Il titolo dello spettacolo andato in scena al Teatro Delle Palme il 5 novembre c.a., curato e interpretato da Mariano Rigillo, riporta subito alla mente, attraverso il monologo iniziale, quelle vocali a cui Rimbaud volle assegnare un colore, diverso per ciascuna.

Eppure questa serata eduardiana, in cui Rigillo conduce il pubblico tra le anse di un percorso non sempre conosciuto agli stessi conterranei del grande drammaturgo, intende sottolineare la grandezza del versante poetico di De Filippo, il quale, partendo dal “Coriolano” shakespeariano, scrive “A capa”, per indicare che è lì che risiede il motore di tutto. E sembra sempre ispirato al sonetto n.66 il lamento indignato de “La mia preghiera”, recitata da Anna Teresa Rossini; ma Eduardo seppe andare oltre, sempre e la stoccata finale, ironica e sorprendente, rivela ineluttabilmente la firma dell’autore.
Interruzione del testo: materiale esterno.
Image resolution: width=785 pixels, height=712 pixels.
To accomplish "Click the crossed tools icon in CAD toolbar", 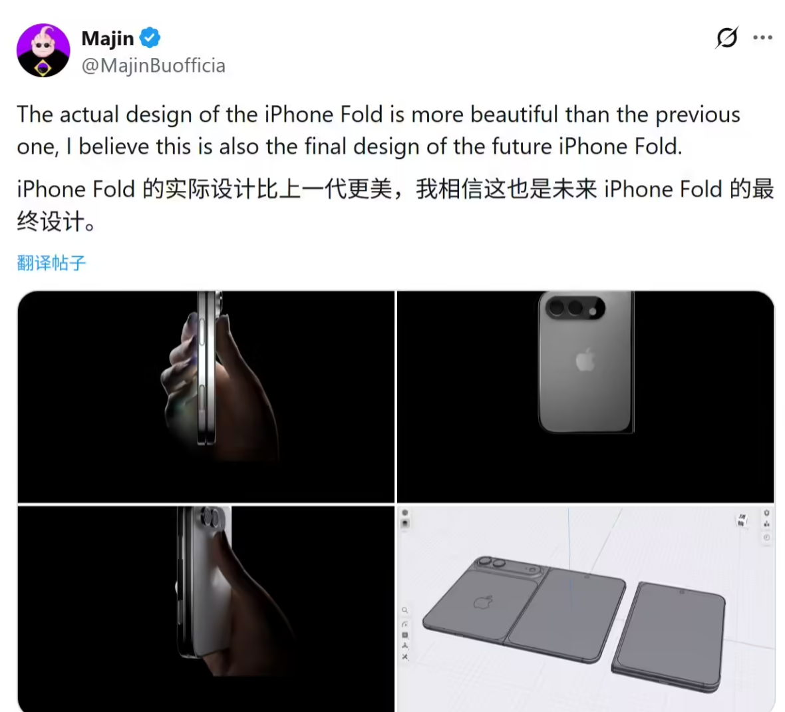I will coord(404,657).
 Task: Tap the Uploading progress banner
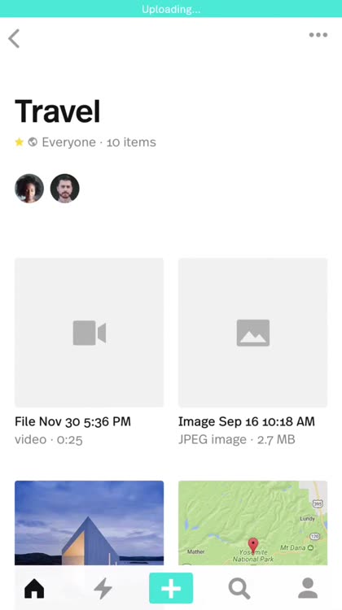click(x=171, y=9)

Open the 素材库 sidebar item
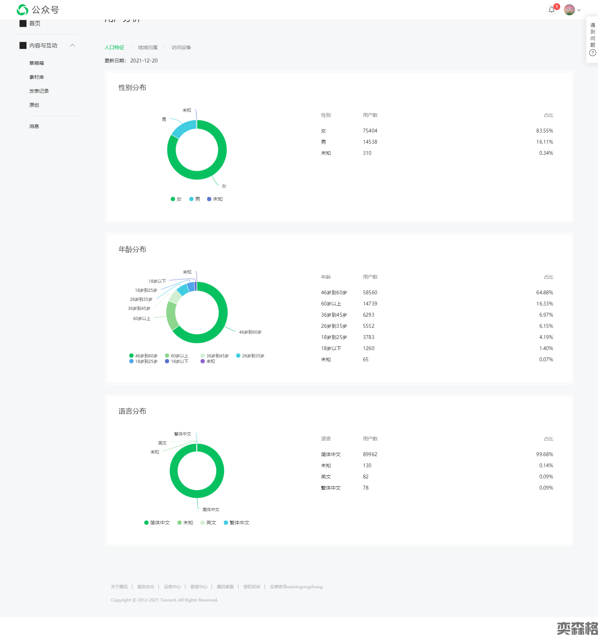point(37,77)
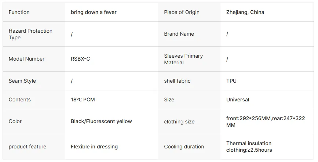Click the 'Cooling duration' label
Screen dimensions: 318x162
point(184,147)
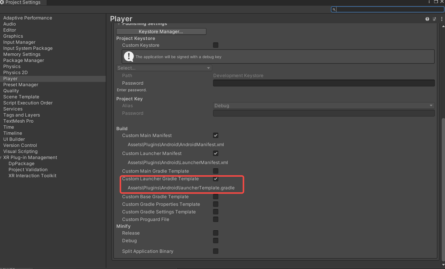Select Quality in the settings sidebar

click(11, 91)
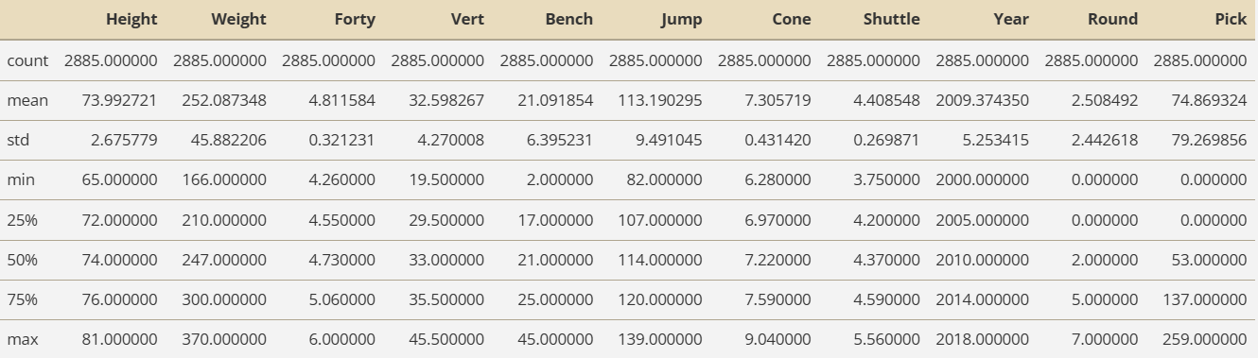Select the Vert column header

(467, 19)
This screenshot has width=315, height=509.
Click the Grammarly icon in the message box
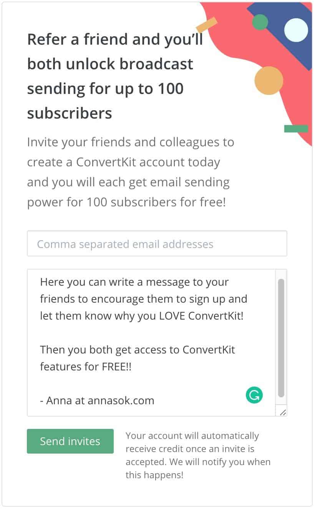pos(254,395)
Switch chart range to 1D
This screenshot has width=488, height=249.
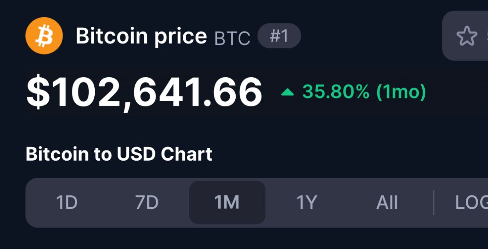pyautogui.click(x=67, y=202)
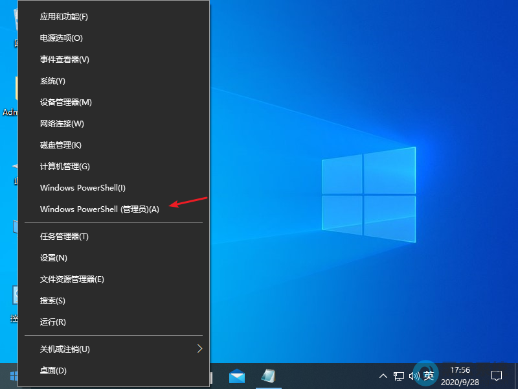This screenshot has width=518, height=389.
Task: Open the notepad-like app in the taskbar
Action: click(269, 376)
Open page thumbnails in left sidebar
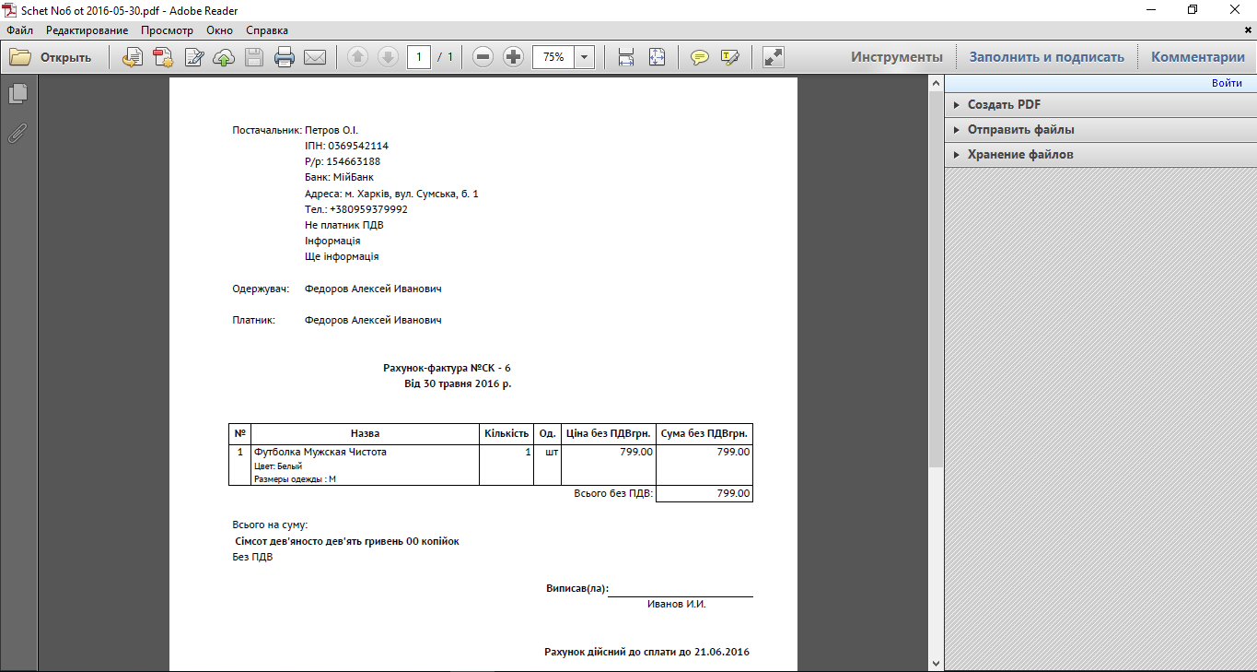This screenshot has width=1257, height=672. pos(17,94)
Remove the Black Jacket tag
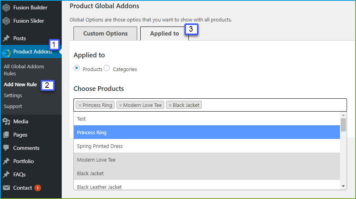The height and width of the screenshot is (199, 356). point(170,105)
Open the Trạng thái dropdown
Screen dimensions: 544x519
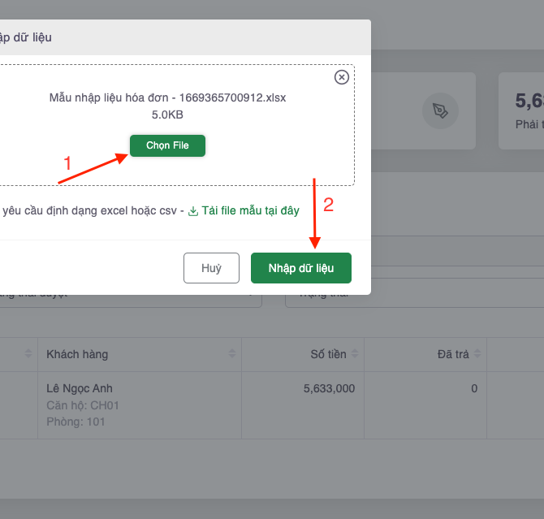(x=414, y=294)
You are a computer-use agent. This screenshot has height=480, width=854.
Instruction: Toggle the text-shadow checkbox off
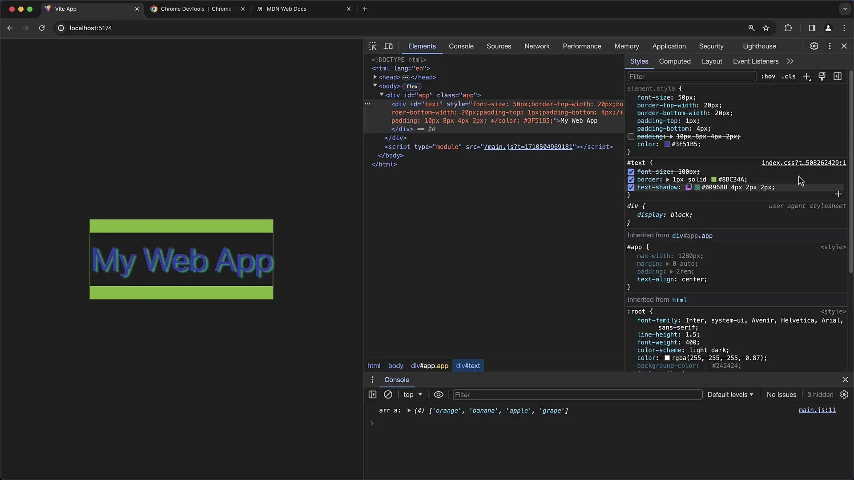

Lo spettacolo è costruito sull’alternanza tra prosa e musica, e gli inserti di Marco Zurzolo al sax e di Maria Sbeglia al piano sono stati ben più di un tappeto di note per accompagnare i due attori in scena; anzi, legati ad esso a filo doppio, il noto sassofonista napoletano ha introdotto, con le note di una sua composizione (Ninna nanna per Sofia), la poesia che Eduardo dedicò alla figlia Luisella, prematuramente scomparsa. Il “Pulcinella” di Stravinsky e l’omaggio a Titina nelle parole di un fratello devoto, “Napulitanata” e il doloroso ricordo di Anna Magnani che Eduardo affida ad un testo di pochi, brevi, intensi versi. Riflessioni sul destino, talvolta semiserie, lasciano spazio a poesie più impegnate come “Io vulesse truvà pace” o “Pierpaolo” senza dimenticare la strepitosa interpretazione della Rossini di “Le piccole cose” (di Stefano Benni) o la magistrale recitazione di “De Pretore Vincenzo” affidata a Rigillo, con cui si chiude lo spettacolo. E’ l’apice di tutto, mentre l’attore si cimenta in una sorta di one man show che lo vede riempire il palco pur essendo da solo in scena, con le lunghe, affusolate mani che vivono di una fisicità propria, con negli occhi lo stesso guizzo inquietante di Carlo Ortese (Dov’è Anna?) e con il mestiere di chi sa interpretare e dar voce a tanti personaggi, contemporaneamente.